1. Identify your goals
Start with your objective, then determine the precise steps you need to take to get there. Before putting your cloud strategy in motion, you should:
- Understand and clearly articulate what you are trying to achieve.
- Define clear and specific key performance indicators (KPIs) as well as criteria for success.
- Research applicable policies and regulations for every aspect of your implementation.
- Identify stakeholders—detractors as well as supporters—and walk them through how you plan to address concerns and potential roadblocks.
- Identify implementation challenges and consider options for addressing them before you start, taking into account organizational goals for automation, management, and scalability.
- Analyze which existing applications and workloads can and should be migrated to a new environment, then map out the people and budget you need for proper support.
2. Get educated
Hybrid clouds normally use technologies such as containers, Kubernetes for container orchestration, common operating systems, runtime environments, flexible storage, and universal developer frameworks and tools. They are used for everything from Software-as-a-Service (SaaS) deployments to tools for data analytics, machine learning, and database functions. Hybrid clouds designed with portability in mind can orchestrate cloud workloads under unified management, but they require the ability to navigate myriad connections and integration points.
3. Build your strategy
Follow a proven approach for cloud implementation and create a thorough checklist to make sure nothing is overlooked in discovery, design, build, proof of concept, testing, and migration. You should:
- Address all potential concerns, issues, and roadblocks before beginning.
- Research successful use cases and align architectures to your company’s business needs and operating environment.
4. Brace for impact
Cloud implementation affects workflows, automation, management policies, and more. To be successful, you should partner with your company’s operations team from the beginning and engage them throughout the implementation. The better they are prepared, the smoother the transition. Be diligent about communications and documentation—keep all stakeholders informed and aligned throughout the project.

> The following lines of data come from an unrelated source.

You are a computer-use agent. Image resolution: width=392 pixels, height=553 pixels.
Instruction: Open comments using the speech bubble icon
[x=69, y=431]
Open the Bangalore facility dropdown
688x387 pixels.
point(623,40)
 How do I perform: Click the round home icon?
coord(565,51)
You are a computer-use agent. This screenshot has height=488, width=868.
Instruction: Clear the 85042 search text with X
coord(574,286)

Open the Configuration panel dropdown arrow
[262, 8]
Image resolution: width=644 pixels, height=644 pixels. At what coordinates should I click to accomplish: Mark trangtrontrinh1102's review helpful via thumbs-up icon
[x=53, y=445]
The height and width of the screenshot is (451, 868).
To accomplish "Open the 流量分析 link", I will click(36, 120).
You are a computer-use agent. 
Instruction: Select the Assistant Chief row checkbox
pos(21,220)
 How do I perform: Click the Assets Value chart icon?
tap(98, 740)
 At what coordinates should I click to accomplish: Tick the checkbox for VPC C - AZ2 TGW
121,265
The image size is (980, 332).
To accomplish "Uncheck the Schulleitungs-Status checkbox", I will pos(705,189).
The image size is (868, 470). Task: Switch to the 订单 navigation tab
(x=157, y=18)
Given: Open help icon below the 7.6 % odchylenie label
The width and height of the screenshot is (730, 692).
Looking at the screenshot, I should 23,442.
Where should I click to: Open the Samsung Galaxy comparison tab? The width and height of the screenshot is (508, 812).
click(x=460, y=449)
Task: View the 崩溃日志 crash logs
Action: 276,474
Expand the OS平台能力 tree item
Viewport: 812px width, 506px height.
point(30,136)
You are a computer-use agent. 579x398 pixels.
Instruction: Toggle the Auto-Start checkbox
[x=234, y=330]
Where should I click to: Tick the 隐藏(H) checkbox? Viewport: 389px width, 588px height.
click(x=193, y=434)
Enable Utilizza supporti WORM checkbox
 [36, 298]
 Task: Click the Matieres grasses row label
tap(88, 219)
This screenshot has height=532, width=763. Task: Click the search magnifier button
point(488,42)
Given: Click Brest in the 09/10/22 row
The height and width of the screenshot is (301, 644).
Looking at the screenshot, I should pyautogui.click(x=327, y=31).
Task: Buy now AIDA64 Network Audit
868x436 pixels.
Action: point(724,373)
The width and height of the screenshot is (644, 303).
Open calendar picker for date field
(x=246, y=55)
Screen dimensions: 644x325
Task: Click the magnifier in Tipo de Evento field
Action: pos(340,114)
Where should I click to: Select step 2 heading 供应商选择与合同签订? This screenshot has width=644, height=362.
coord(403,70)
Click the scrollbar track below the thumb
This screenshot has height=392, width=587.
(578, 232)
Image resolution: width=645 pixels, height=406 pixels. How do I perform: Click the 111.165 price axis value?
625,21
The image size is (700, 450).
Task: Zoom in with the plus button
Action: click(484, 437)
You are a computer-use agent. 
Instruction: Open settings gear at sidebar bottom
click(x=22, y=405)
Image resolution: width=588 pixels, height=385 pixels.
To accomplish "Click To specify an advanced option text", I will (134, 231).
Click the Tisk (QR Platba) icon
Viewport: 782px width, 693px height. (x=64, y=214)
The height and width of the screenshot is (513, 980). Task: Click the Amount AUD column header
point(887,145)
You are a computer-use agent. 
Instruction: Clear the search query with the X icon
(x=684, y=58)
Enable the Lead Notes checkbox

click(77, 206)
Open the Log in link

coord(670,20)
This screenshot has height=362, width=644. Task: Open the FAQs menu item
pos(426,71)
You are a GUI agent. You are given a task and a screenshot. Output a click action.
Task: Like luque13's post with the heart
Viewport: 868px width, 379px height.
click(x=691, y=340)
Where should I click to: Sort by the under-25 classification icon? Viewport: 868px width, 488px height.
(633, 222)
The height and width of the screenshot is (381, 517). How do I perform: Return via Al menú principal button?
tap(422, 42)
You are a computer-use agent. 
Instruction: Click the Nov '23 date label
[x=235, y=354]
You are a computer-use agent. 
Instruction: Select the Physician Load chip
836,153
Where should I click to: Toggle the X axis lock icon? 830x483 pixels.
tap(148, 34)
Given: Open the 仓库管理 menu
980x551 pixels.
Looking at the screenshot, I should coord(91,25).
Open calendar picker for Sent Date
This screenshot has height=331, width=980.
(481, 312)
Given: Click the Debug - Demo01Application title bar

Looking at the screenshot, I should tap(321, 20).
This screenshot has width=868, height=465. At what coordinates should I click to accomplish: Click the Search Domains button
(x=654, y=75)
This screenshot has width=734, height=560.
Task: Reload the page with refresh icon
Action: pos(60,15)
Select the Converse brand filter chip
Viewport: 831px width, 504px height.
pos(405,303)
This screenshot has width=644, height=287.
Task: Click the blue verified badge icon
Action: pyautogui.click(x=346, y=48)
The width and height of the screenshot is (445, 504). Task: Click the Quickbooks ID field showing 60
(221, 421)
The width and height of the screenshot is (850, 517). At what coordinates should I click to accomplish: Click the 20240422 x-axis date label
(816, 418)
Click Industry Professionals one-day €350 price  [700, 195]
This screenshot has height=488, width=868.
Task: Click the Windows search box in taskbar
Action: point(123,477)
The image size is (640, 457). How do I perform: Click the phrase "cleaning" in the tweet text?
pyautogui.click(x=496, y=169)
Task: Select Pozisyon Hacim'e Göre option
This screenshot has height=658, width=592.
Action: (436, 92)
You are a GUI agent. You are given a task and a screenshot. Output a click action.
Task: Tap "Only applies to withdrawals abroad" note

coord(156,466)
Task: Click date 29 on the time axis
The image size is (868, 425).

Enterprise-ready open source code and software provide the foundation for cloud platforms that deliver all types of business applications in various environments. Linux® is often at the heart of a cloud infrastructure, and for good reason—adopting an open, extensible architecture helps companies avoid vendor lock-in and proprietary implementations, giving them the flexibility to adapt as their business needs and priorities change. Additionally, application developers increasingly package application components in Linux containers that run as microservices across a variety of cloud environments to increase agility.